NeuroImage (Apr 2020)
Improved motion correction of submillimetre 7T fMRI time series with Boundary-Based Registration (BBR)
Abstract
Ultra-high field functional magnetic resonance imaging (fMRI) has allowed us to acquire images with submillimetre voxels. However, in order to interpret the data clearly, we need to accurately correct head motion and the resultant distortions. Here, we present a novel application of Boundary Based Registration (BBR) to realign functional Magnetic Resonance Imaging (fMRI) data and evaluate its effectiveness on a set of 7T submillimetre data, as well as millimetre 3T data for comparison. BBR utilizes the boundary information from high contrast present in structural data to drive registration of functional data to the structural data. In our application, we realign each functional volume individually to the structural data, effectively realigning them to each other.
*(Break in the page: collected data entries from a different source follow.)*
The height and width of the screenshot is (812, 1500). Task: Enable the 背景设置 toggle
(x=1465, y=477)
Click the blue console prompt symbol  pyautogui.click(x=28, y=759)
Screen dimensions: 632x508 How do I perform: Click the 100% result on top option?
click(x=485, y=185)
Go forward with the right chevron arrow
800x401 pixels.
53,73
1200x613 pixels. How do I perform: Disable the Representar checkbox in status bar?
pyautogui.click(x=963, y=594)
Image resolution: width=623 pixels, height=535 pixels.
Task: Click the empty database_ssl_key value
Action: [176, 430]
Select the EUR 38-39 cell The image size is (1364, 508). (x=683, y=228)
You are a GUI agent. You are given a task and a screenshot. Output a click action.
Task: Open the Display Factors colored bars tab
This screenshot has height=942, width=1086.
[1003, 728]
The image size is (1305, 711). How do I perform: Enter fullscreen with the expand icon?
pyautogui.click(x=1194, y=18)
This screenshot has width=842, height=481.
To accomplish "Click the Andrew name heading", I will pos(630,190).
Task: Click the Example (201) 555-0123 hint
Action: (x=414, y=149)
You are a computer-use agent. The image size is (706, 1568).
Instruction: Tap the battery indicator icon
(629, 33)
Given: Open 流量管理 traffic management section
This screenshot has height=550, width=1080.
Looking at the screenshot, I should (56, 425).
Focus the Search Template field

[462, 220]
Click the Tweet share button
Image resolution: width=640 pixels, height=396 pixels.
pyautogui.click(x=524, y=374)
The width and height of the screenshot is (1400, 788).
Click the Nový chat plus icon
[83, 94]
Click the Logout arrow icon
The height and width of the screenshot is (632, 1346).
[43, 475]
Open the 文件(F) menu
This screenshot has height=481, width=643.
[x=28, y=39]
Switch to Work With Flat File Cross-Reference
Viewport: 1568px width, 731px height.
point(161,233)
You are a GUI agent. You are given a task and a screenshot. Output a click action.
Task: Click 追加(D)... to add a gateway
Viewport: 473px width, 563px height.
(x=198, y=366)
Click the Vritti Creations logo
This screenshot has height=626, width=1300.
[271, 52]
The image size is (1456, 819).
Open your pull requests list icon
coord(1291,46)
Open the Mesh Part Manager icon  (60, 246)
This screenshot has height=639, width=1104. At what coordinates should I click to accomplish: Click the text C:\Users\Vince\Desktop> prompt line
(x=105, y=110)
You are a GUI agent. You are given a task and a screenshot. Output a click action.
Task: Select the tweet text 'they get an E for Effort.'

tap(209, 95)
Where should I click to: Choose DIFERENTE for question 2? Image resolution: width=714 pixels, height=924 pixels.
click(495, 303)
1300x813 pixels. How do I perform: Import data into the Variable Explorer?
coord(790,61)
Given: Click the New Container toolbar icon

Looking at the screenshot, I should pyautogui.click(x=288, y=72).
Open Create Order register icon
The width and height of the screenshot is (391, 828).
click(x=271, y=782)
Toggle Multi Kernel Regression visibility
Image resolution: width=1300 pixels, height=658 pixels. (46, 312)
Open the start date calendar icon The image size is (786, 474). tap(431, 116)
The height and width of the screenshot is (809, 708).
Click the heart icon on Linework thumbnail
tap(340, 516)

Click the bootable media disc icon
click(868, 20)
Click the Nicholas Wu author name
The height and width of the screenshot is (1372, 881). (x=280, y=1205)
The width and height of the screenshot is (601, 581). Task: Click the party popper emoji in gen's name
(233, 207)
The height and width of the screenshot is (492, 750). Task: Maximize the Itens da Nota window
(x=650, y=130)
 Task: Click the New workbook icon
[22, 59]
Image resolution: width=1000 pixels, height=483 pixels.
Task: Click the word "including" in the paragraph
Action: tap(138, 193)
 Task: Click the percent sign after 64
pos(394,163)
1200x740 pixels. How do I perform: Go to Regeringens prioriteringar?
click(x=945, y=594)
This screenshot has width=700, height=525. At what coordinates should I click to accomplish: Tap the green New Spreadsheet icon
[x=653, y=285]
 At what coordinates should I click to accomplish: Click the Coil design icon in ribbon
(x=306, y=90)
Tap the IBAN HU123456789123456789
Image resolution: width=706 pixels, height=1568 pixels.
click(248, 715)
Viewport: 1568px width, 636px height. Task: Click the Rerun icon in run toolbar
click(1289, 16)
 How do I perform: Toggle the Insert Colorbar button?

In addition, this realignment method removes the need for a secondary aligning of functional data to structural data for purposes such as laminar segmentation or registration to data from other scanners. We demonstrate that BBR realignment outperforms standard realignment methods across a variety of data analysis methods. For instance, the method results in a 15% increase in linear discriminant contrast, a cross-validated estimate of multivariate discriminability. Further analysis shows that this benefit is an inherent property of the BBR cost function and not due to the difference in target volume. Our results show that BBR realignment is able to accurately correct head motion in 7T data and can be utilized in preprocessing pipelines to improve the quality of 7T data.